--- Activity ---
Output all of the records exactly, word for word.
====== Supplied information ======
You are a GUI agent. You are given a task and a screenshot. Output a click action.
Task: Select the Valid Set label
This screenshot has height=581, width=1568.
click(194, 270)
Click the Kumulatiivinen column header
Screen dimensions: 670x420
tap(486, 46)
======
--- Reply to the task ---
You are a GUI agent. You are given a task and a screenshot. Output a click action.
Task: Select the Valid Set label
This screenshot has height=581, width=1568.
click(194, 270)
Click the Kumulatiivinen column header
Screen dimensions: 670x420
tap(486, 46)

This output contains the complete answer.